Stored data entries
- Opening Delimiter -

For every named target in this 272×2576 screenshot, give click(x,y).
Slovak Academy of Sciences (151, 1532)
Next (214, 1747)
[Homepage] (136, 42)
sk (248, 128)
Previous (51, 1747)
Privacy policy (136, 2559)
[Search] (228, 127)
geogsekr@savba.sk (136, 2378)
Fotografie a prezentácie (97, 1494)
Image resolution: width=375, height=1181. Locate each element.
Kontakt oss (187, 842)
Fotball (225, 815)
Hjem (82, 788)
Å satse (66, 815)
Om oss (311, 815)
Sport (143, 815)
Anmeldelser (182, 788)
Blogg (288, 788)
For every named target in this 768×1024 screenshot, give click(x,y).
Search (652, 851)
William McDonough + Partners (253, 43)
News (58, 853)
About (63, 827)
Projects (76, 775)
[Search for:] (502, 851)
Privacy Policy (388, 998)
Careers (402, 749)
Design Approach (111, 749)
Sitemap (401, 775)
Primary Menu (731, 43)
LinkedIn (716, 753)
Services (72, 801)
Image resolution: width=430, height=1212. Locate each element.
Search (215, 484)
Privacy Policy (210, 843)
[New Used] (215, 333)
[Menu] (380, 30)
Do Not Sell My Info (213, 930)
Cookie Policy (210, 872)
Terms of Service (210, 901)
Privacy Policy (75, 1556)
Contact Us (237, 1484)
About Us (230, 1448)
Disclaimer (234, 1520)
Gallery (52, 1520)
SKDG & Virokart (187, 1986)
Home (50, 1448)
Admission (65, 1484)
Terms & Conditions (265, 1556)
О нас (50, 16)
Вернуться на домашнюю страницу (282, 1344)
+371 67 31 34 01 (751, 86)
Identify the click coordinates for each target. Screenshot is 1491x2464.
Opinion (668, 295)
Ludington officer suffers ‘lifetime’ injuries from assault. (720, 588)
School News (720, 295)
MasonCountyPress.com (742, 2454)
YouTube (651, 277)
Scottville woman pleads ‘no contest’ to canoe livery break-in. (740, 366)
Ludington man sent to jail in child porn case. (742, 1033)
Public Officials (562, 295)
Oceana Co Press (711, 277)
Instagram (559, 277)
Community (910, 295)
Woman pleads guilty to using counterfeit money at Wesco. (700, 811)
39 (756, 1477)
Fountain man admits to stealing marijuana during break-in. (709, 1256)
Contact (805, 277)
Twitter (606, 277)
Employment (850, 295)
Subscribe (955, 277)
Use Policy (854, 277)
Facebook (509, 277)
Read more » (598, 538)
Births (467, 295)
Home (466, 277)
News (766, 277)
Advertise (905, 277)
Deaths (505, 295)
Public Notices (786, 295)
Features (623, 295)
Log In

- Closing Delimiter -

__TASK BRIEF__
Which lines above hold the string "width"? Show each of them.

__ANSWER TO THIS EXERCISE__
Image resolution: width=375, height=1181. Locate each element.
Image resolution: width=430, height=1212. Locate each element.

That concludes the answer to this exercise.